Tyngsborough's science/technology department offers courses in Science, Technology, and Social Issues, immunology, neurology, various environmental science courses, anatomy and physiology, marine biology, forensics, and astronomy. Its AP offerings include Biology, Chemistry, and Physics (B). AP level courses are offered through the math department for Statistics, and both Calculus options. Additional math electives include engineering, discrete math, business math, and linear algebra.

The unified arts program includes sequences in ceramics, mixed media, film analysis, and music theory, with individual courses in drawing, painting, sculpture, videography, media literacy, concert band, songwriting, theater production, theater stagecraft, musical theater, playwriting, advanced acting, and portfolio design.

Business electives include courses in accounting, business management, consumer economics, business and personal finance, sports and entertainment marketing, and international business.

==Sports==

In 1980, The Tyngsboro Tigers Football Team had a record of 8-1-1 after not winning in 1978 and 1979.

In 1994, The Tyngsboro Tigers Football Team won the Division 5B Super Bowl in Walpole, MA beating Nantucket 31-7, bringing the first MIAA state championship to the town of Tyngsborough.

In 1999, the Tyngsboro Tigers Girls Varsity Basketball Team won the MIAA Division 4 Championship at Bentley College.

From 2001-2003, the Tyngsboro Tigers Football Team had a 3-year run as CAC Champions, 3 playoff wins and runner up finishes in 3 MIAA Division 5 Super Bowls. Notable playoff wins during that time were against Cohasset, Hopkinton and Bishop Fenwick.

In 2001, the Tyngsboro High School girls cross country team won the EMASS Division IV Championships and finished 3rd in the Massachusetts All State Meet.

In 2003, the Tyngsboro High School girls cross country team won the EMASS Division IV Championships and finished 6th in the Massachusetts All State Meet.
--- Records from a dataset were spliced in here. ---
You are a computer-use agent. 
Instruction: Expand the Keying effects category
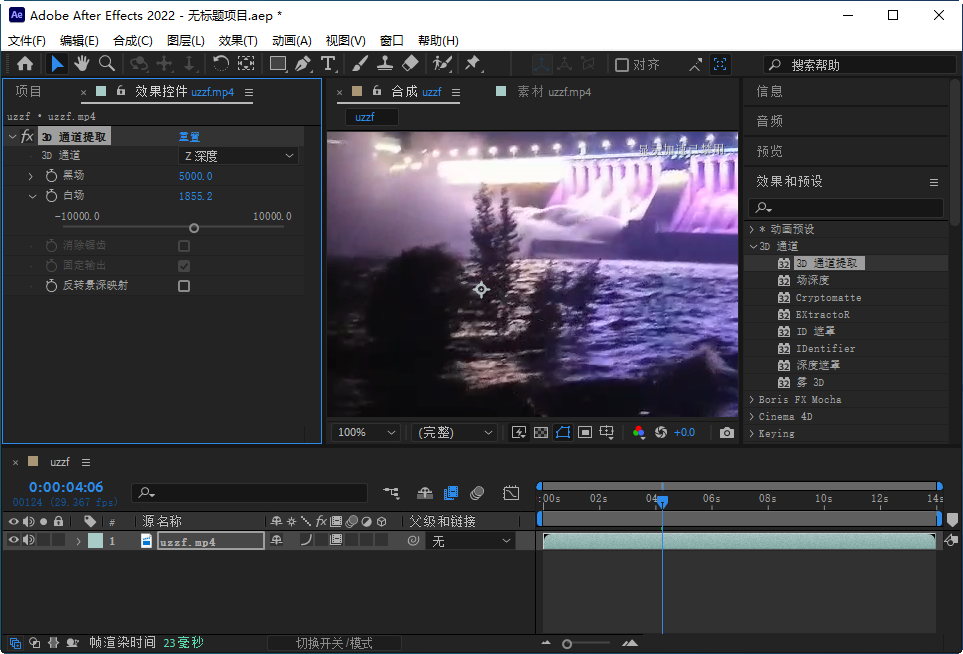pyautogui.click(x=752, y=434)
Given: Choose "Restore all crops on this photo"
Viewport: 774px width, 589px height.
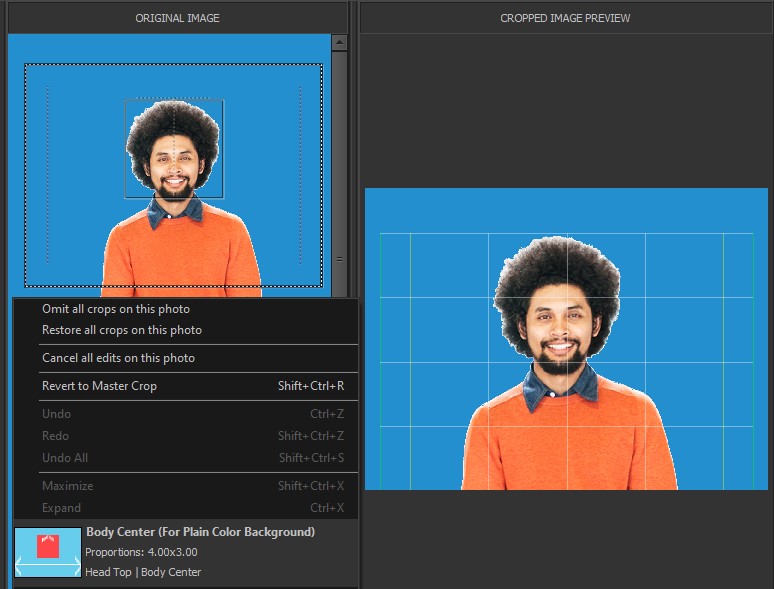Looking at the screenshot, I should click(122, 330).
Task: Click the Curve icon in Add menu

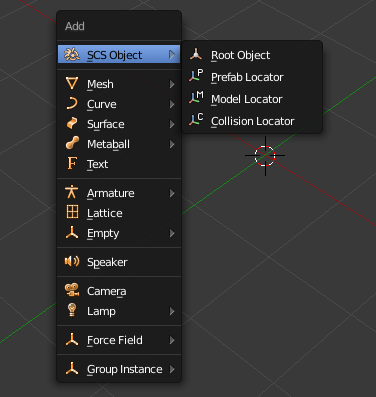Action: (72, 104)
They entered the Dual County League in 2007. The school experienced little to no success in most sports in the DCL, largely owing to the smaller number of students. In 2011, the athletic program transitioned from Eastern to Central MA, joining the Midland-Wachusett League, C division.

In 2007 and 2008, the Tyngsboro Tigers Baseball team won Back-to-Back Division 3 North State Championships.

In 2008, the soccer team made it to the division 3 north finals. Bob Engel III was a standout member of the golf team.

In 2010, the Wrestling team became the Division 3 State Champions

In 2011, the Wrestling team repeated as Division 3 state Champions

In 2011, The Tyngsboro Boys Soccer Team in the new Mid WACH C Division finished 15-3-1 qualified for the Division 2 Central Tournament.

In 2011, the Tyngsboro High girls cross country team captured the Division 2 championship in the Central Massachusetts Cross Country Meet held on November 12, 2011 at the Gardner Municipal Golf Course. The girls have repeated as Central Massachusetts State Divisional Champions in 2012, 2013, and 2014 and finished 8th, 2nd, 3rd, and 6th in consecutive Massachusetts All State Championship appearances.

The girls cross country team continued their success by winning the Central Massachusetts State Division 2 Championship in 2015 and 2016. This was their 5th and 6th straight titles.